Data for locating visible targets
________

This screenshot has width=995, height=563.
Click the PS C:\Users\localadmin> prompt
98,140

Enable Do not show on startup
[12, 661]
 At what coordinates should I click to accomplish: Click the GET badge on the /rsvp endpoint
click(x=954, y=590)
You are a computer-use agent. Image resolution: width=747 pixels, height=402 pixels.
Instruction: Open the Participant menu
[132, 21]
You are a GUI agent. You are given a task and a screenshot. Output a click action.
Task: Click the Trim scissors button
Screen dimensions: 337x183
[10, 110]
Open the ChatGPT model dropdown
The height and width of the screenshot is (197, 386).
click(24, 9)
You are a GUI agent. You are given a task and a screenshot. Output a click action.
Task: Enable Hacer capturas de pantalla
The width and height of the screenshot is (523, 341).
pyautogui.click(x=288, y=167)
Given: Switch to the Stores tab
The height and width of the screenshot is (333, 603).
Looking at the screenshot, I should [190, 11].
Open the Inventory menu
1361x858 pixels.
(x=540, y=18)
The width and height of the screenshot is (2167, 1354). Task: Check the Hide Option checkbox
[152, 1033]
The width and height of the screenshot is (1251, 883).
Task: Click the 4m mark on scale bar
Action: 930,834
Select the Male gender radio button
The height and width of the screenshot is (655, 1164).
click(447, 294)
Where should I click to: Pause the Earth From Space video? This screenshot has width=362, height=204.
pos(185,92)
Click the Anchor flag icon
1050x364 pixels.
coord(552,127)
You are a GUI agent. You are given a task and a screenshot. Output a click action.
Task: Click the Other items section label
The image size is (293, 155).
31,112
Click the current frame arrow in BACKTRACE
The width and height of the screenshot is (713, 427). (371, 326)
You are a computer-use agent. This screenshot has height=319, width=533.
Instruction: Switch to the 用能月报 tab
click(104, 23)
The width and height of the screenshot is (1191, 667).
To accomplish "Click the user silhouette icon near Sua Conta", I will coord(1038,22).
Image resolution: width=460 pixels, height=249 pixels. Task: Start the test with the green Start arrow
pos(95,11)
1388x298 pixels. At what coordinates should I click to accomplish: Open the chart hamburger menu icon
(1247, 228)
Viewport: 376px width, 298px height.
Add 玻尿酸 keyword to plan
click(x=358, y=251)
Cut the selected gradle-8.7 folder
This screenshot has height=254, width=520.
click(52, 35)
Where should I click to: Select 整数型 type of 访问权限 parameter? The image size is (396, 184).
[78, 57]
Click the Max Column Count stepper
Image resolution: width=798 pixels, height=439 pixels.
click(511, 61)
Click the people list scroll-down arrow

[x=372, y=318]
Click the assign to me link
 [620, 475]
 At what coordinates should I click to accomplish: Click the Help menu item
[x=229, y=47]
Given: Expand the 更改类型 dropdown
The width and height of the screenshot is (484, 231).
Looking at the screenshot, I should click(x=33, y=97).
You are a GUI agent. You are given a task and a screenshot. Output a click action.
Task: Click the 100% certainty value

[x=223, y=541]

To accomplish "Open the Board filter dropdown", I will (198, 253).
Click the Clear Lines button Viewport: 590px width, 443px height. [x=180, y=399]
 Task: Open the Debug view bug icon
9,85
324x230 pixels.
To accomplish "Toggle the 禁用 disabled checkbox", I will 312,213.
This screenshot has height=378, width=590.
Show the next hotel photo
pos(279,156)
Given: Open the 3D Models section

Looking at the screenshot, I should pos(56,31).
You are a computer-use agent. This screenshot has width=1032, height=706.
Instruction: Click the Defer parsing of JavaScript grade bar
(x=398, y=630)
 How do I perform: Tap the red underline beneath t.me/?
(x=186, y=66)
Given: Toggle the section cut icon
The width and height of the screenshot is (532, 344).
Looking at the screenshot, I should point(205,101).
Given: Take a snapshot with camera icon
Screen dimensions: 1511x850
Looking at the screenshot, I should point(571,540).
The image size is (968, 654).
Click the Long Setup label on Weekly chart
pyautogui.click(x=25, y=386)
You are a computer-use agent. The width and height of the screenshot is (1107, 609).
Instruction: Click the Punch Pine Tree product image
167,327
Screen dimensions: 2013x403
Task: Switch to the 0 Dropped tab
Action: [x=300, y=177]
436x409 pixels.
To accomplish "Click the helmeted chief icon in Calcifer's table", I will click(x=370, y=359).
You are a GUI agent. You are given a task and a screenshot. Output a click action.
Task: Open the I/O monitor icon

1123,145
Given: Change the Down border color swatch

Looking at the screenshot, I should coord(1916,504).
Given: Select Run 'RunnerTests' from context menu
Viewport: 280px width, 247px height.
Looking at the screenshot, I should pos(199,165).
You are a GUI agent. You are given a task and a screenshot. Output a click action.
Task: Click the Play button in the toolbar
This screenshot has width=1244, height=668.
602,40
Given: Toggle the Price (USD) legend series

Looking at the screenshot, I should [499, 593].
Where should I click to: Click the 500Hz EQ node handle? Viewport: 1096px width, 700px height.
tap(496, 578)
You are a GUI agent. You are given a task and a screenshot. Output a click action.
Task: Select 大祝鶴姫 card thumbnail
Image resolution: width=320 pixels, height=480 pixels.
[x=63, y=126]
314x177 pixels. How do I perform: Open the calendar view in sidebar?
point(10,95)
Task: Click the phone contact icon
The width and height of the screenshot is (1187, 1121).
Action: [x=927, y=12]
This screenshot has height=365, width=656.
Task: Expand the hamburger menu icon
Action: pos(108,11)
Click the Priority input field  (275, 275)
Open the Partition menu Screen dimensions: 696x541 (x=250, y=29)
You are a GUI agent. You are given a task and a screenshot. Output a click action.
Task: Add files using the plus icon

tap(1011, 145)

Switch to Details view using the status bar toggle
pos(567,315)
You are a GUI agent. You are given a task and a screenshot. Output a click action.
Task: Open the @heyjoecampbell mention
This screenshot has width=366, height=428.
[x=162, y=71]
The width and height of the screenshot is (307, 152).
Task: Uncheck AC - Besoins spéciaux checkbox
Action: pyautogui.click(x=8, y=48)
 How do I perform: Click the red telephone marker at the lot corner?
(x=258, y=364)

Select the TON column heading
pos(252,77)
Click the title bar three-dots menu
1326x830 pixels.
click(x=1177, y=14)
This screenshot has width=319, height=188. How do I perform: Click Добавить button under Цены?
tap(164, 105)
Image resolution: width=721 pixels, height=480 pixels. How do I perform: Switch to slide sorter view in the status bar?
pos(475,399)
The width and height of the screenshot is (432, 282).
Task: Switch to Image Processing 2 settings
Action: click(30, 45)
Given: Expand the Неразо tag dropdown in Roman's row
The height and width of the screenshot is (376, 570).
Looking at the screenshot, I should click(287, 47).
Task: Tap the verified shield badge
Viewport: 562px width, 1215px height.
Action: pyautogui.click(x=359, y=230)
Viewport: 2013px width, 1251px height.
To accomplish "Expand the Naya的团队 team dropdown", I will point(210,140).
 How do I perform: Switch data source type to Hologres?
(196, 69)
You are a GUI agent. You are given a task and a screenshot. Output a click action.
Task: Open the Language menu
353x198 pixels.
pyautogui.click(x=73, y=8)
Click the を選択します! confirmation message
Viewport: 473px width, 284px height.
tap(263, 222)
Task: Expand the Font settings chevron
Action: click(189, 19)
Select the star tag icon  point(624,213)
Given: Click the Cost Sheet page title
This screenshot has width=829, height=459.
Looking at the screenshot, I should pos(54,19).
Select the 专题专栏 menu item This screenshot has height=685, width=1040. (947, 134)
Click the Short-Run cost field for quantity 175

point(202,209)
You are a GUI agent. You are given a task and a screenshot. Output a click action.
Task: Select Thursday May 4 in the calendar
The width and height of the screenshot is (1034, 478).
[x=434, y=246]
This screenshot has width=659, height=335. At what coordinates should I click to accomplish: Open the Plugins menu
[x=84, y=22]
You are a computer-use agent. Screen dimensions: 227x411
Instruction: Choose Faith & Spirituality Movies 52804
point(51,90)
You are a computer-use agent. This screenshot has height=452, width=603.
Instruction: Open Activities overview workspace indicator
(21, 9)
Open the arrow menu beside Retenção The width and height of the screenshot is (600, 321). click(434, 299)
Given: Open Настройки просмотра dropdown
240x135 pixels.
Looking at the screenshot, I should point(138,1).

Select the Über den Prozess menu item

________

GIVEN TASK ▸
Gather every line of the records that contains the string "size", matching case exactly, and copy each line in full.

COMPLETED TASK ▸
The image size is (293, 155).
Where should I click to: Select 整数型 type of 访问权限 parameter? The image size is (396, 184).
The image size is (968, 654).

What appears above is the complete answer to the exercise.